Manifestanci sobotniego protestu potwierdzili, że na takie spotkania jest przygotowywana selekcja uczestników. Pojawiały się głosy, że "prezes nie ma ochoty spotykać się z ludźmi, którzy myślą inaczej". 

O tym, że na spotkanie z prezesem PiS można się dostać tylko po uprzednim zapisaniu na listę gości, pisaliśmy już wcześniej.

Od samego początku uczestnictwo w spotkaniach podczas objazdówki po Polsce było dla mieszkańców odwiedzanych miast wyzwaniem. Bowiem, na każde z nich obowiązywała selekcja.

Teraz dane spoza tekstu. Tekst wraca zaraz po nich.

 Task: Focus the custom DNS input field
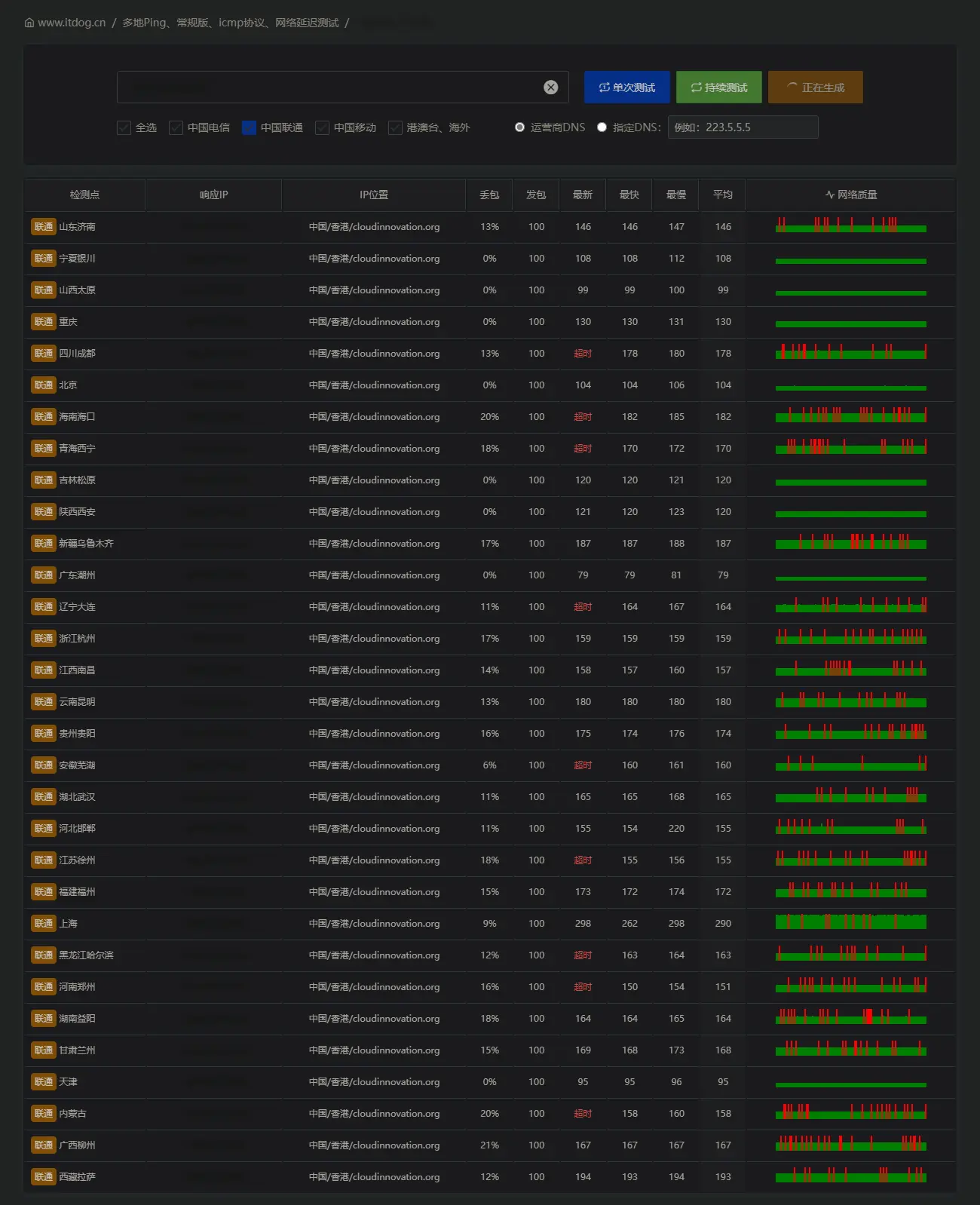[x=743, y=127]
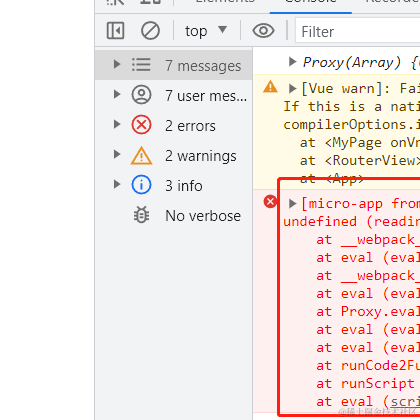Select the verbose bug icon
Image resolution: width=420 pixels, height=420 pixels.
pos(141,215)
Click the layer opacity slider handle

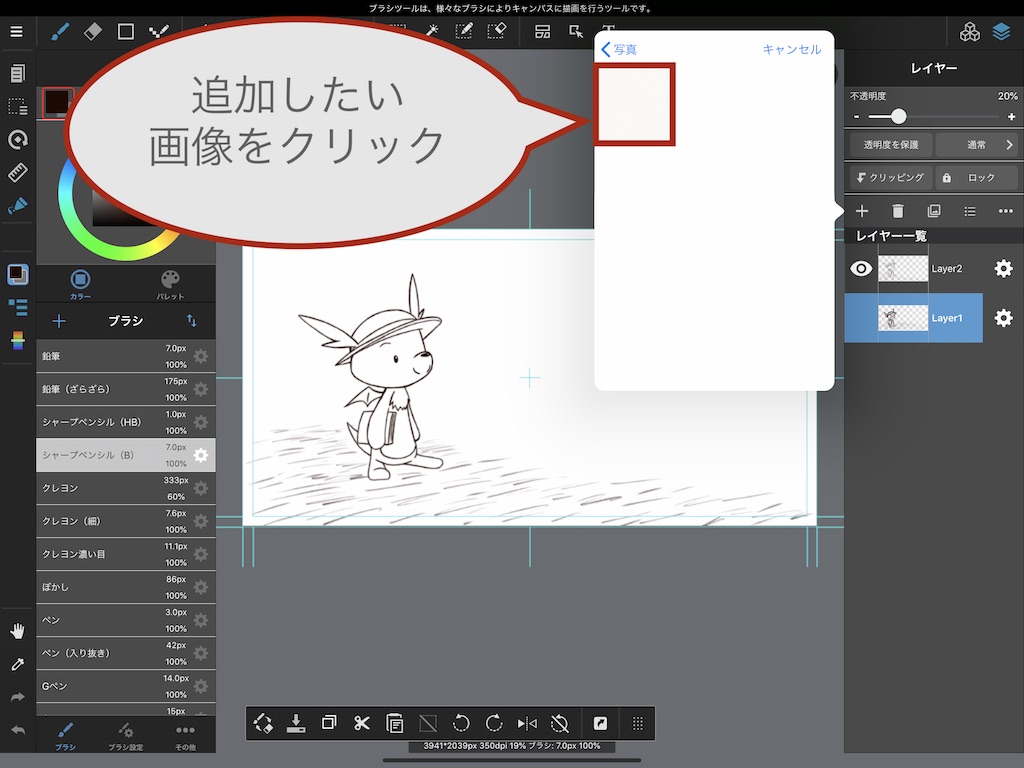(x=898, y=117)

Na spotkanie z Kaczyńskim trafiają tylko ci, którzy zapisali się na listę lub zostali na niej umieszczeni przez lokalne struktury PiS.

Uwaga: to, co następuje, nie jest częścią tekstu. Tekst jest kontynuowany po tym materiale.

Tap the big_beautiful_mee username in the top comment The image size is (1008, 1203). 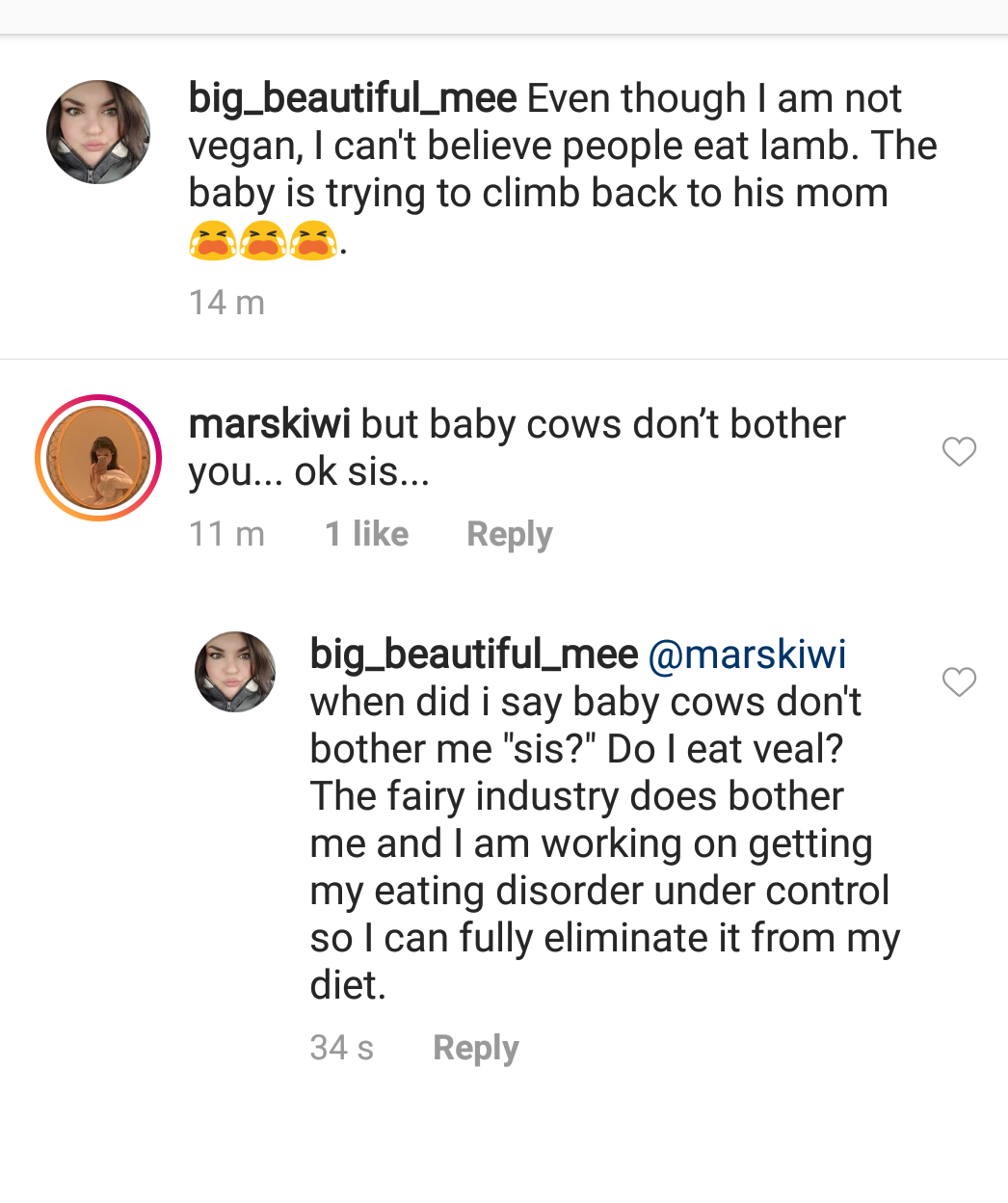[353, 98]
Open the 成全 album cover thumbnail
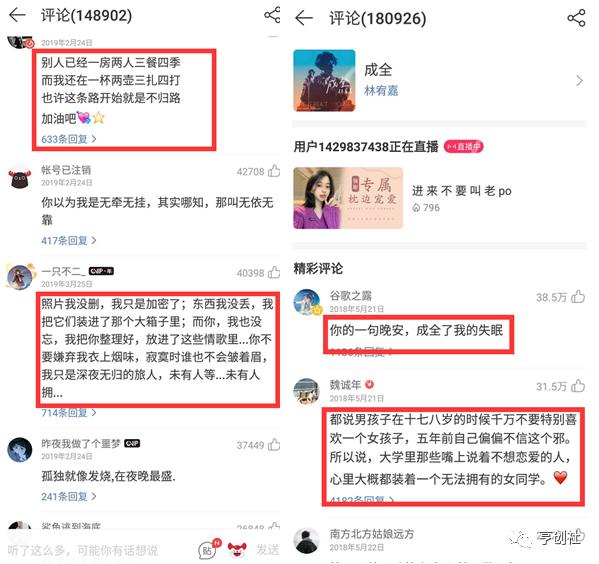This screenshot has height=564, width=599. click(x=324, y=80)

PiS traci poparcie przez objazdówki Kaczyńskiego?

W trakcie swojej objazdówki po Polsce Jarosław Kaczyński za każdym razem do grona poniżanych osób dokłada nową grupę. Prezes PiS atakował już Niemców, młodzież, będącą "pod wpływem smartfonu", młode kobiety, które nie zakładają rodzin, bo piją alkohol, a zaraz za tym alkoholików.

O skandalicznej wypowiedziach prezesa mówiło się głośno już nie tylko w Polsce, ale także poza granicami kraju. Ostatnie badania SW Research na zlecenie "Rzeczpospolitej" pokazały, że większość Polaków uważa, że spotkania Kaczyńskiego na terenie kraju szkodzą PiS-owi.

Aż 44,8 proc. badanych odpowiedziało, że spotkania zmniejszają poparcie dla PiS. Przeciwnego zdania jest zaledwie 15,5 proc. osób. 17,7 proc. ocenia, że nie mają one żadnego wpływu na poparcie dla partii Kaczyńskiego, a 22 proc. nie ma zdania na ten temat.